- _Given problem_
Reproduce the listing below with "Partykalender" replaced by "Eventkalender" and every other line left unchanged. Leave the pictures out.

╭─ Material

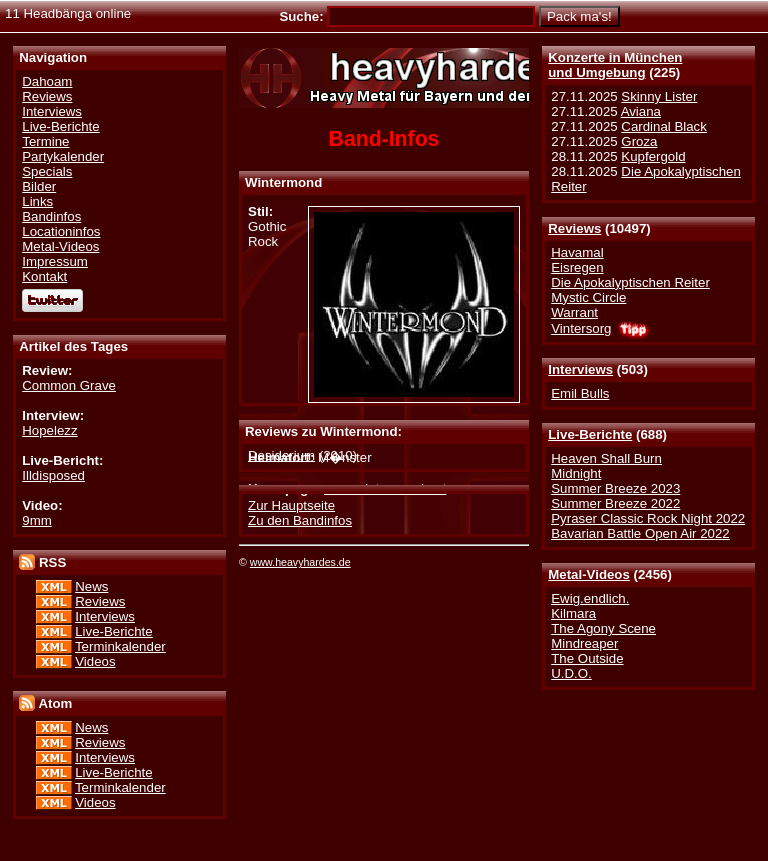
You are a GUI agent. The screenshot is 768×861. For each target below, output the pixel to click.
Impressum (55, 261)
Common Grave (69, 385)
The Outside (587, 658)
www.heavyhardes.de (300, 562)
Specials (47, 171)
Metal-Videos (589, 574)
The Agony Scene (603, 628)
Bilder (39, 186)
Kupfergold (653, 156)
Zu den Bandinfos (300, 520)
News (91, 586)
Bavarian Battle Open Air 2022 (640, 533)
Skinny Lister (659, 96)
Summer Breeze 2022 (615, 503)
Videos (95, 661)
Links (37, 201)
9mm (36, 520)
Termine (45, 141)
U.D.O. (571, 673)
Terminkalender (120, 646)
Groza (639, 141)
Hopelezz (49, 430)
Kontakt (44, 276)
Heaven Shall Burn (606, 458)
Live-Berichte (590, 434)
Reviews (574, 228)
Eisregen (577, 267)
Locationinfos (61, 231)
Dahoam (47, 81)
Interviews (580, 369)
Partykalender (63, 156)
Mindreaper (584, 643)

╰─

- _Solution for this exercise_
You are a GUI agent. The screenshot is 768×861. For each target below, output the pixel to click.
Impressum (55, 261)
Common Grave (69, 385)
The Outside (587, 658)
www.heavyhardes.de (300, 562)
Specials (47, 171)
Metal-Videos (589, 574)
The Agony Scene (603, 628)
Bilder (39, 186)
Kupfergold (653, 156)
Zu den Bandinfos (300, 520)
News (91, 586)
Bavarian Battle Open Air 2022 (640, 533)
Skinny Lister (659, 96)
Summer Breeze 2022 (615, 503)
Videos (95, 661)
Links (37, 201)
9mm (36, 520)
Termine (45, 141)
U.D.O. (571, 673)
Terminkalender (120, 646)
Groza (639, 141)
Hopelezz (49, 430)
Kontakt (44, 276)
Heaven Shall Burn (606, 458)
Live-Berichte (590, 434)
Reviews (574, 228)
Eisregen (577, 267)
Locationinfos (61, 231)
Dahoam (47, 81)
Interviews (580, 369)
Eventkalender (63, 156)
Mindreaper (584, 643)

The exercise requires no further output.